Data provided>
= Beginning of Section =

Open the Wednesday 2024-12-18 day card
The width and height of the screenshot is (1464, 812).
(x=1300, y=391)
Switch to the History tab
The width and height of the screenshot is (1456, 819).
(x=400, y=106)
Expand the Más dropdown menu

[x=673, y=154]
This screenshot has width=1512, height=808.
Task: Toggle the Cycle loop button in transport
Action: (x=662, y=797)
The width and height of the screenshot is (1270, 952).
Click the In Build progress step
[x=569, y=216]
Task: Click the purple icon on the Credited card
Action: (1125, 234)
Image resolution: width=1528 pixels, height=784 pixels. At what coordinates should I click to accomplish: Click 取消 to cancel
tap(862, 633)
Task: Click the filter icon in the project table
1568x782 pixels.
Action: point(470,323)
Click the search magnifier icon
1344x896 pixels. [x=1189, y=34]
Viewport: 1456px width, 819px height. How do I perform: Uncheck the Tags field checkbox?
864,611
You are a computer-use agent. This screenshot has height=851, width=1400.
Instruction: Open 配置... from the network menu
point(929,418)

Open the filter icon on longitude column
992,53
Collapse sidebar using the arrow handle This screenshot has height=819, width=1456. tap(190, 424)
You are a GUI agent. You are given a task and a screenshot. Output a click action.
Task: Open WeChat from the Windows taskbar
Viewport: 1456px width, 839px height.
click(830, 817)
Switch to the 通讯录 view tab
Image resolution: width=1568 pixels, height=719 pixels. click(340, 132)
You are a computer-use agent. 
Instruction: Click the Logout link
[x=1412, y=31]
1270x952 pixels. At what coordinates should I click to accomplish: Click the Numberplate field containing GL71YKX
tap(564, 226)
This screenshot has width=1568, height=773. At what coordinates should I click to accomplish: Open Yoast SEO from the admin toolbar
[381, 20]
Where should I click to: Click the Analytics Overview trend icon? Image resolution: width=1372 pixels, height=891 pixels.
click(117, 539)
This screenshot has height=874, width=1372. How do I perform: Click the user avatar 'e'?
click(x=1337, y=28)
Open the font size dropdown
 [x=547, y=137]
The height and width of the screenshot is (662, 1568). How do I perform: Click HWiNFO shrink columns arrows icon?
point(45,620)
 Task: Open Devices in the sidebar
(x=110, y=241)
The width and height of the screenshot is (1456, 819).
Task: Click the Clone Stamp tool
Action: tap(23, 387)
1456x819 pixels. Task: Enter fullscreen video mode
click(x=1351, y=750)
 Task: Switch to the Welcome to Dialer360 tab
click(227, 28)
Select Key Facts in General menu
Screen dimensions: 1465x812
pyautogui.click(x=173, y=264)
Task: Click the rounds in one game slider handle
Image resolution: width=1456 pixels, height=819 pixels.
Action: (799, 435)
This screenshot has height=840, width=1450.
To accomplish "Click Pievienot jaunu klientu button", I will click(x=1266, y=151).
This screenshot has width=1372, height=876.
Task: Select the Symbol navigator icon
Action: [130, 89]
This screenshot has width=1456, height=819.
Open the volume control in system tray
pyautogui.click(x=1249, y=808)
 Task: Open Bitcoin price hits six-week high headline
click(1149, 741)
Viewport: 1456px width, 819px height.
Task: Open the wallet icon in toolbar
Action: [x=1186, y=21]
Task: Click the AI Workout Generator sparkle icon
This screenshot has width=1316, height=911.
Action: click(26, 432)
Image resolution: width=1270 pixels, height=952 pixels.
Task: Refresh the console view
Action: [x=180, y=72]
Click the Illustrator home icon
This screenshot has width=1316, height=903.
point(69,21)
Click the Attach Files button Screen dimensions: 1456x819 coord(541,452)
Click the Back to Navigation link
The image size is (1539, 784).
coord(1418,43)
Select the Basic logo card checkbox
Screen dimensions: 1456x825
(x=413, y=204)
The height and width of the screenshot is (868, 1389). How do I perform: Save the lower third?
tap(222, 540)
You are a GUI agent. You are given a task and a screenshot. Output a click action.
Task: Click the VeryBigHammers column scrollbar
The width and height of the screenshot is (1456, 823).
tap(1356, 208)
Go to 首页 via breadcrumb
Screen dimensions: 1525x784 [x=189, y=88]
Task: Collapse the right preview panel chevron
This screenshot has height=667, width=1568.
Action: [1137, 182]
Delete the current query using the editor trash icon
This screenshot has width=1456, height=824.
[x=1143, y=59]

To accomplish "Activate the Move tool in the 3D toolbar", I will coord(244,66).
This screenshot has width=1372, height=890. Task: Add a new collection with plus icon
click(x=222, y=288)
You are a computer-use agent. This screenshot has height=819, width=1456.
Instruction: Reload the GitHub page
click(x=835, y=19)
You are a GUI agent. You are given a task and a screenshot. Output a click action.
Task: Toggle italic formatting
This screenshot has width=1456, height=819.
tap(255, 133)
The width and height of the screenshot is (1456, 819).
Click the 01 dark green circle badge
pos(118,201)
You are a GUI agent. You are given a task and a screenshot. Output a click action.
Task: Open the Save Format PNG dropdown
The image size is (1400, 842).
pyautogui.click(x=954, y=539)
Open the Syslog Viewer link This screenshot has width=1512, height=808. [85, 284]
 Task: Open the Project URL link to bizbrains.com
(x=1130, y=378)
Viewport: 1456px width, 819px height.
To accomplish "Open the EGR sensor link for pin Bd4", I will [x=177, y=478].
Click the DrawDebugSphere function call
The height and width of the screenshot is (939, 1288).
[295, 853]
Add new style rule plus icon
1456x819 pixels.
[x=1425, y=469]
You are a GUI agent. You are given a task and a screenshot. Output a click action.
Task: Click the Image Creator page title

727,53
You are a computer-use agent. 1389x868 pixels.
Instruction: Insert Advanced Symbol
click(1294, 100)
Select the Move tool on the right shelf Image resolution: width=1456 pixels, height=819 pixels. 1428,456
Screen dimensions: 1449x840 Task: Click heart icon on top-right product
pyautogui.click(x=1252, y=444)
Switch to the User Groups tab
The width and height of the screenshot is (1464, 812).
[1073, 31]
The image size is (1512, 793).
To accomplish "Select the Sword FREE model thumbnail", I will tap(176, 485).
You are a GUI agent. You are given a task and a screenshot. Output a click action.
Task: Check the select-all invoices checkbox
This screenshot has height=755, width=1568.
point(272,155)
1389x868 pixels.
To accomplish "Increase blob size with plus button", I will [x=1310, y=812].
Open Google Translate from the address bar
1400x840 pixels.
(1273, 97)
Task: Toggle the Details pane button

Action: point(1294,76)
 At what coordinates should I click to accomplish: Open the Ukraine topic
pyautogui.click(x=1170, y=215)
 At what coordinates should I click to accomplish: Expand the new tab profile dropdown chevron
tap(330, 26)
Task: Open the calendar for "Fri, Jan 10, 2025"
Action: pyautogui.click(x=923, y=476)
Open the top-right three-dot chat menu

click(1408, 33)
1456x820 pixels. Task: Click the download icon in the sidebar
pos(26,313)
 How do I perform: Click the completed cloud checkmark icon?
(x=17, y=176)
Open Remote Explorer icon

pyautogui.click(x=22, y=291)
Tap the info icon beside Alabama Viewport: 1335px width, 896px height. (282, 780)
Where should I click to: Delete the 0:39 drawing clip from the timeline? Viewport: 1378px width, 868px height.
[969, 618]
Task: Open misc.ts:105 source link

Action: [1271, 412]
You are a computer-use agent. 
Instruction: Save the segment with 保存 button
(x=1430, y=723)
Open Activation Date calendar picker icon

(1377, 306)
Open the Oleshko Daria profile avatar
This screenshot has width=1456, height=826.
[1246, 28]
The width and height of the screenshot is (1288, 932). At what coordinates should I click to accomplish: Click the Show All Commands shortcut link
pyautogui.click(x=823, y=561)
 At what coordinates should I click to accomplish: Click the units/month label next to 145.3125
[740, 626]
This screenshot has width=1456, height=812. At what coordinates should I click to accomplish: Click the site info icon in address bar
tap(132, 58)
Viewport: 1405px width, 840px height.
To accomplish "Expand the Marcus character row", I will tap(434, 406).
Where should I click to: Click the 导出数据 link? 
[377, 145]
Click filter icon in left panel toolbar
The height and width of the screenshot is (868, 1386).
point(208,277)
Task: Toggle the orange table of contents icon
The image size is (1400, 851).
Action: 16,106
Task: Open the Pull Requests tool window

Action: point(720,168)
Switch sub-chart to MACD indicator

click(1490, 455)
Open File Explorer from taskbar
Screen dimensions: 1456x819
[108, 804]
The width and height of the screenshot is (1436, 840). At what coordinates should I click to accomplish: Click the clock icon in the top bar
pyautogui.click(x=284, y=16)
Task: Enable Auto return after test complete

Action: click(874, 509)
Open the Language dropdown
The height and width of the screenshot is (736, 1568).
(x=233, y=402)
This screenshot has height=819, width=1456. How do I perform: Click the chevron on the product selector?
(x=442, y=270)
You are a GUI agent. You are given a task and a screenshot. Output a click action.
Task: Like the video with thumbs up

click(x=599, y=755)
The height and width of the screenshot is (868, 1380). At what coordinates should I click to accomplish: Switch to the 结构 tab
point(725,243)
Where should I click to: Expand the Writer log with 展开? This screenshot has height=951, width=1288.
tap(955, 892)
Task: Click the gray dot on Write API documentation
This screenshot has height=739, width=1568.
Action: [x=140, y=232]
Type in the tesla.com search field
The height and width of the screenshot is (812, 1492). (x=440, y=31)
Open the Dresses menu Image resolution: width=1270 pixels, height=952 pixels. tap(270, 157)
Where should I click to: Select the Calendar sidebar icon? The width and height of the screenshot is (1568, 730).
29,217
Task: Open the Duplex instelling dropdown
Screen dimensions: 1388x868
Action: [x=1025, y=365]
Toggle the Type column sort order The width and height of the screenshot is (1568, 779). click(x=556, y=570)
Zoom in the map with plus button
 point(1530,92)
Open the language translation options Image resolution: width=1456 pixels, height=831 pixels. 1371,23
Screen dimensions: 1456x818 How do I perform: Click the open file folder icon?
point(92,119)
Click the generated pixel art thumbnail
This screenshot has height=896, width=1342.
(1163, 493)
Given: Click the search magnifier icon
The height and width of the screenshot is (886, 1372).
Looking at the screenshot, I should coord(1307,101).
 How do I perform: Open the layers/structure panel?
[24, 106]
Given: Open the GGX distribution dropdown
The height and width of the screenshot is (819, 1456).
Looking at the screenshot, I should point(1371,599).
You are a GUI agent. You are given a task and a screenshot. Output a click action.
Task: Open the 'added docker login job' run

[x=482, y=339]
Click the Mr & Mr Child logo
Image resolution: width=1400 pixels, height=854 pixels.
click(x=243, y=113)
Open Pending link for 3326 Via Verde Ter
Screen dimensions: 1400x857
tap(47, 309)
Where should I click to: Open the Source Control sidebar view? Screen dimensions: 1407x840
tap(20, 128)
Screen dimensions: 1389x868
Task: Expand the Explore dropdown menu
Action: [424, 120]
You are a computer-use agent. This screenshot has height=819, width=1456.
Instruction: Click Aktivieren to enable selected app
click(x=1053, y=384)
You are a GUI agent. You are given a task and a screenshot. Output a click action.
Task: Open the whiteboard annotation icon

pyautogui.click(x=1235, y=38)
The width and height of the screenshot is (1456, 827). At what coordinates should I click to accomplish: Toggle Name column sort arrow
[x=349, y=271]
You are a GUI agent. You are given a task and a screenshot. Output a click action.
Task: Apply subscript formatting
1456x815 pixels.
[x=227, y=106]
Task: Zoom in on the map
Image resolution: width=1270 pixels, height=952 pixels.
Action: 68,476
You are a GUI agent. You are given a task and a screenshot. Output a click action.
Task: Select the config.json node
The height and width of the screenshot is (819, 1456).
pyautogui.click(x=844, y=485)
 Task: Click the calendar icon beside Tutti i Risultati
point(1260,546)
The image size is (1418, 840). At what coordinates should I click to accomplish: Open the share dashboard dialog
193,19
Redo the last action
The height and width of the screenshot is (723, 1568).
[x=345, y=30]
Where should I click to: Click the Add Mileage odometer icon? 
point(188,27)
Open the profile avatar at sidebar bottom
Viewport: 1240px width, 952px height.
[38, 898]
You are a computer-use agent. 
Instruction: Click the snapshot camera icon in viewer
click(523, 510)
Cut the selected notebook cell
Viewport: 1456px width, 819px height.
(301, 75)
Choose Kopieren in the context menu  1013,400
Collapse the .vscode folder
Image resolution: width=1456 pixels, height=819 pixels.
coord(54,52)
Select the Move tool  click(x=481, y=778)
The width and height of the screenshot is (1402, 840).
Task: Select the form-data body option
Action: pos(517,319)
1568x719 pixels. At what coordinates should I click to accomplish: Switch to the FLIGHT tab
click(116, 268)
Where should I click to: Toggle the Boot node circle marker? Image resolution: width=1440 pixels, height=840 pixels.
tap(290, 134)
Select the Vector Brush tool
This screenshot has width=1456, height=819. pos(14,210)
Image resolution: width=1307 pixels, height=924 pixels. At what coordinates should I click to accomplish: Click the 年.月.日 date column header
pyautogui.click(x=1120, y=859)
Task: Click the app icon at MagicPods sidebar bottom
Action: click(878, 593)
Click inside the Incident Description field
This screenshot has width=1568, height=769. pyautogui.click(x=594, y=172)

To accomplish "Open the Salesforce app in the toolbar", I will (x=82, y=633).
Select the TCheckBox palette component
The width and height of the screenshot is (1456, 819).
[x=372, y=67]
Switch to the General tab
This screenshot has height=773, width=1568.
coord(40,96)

= End of Section =

How to complete this task> Look through the entries and return each line that has the word "Collapse" in it.

Answer for this exercise>
Collapse sidebar using the arrow handle This screenshot has height=819, width=1456. tap(190, 424)
Task: Collapse the right preview panel chevron
Collapse the .vscode folder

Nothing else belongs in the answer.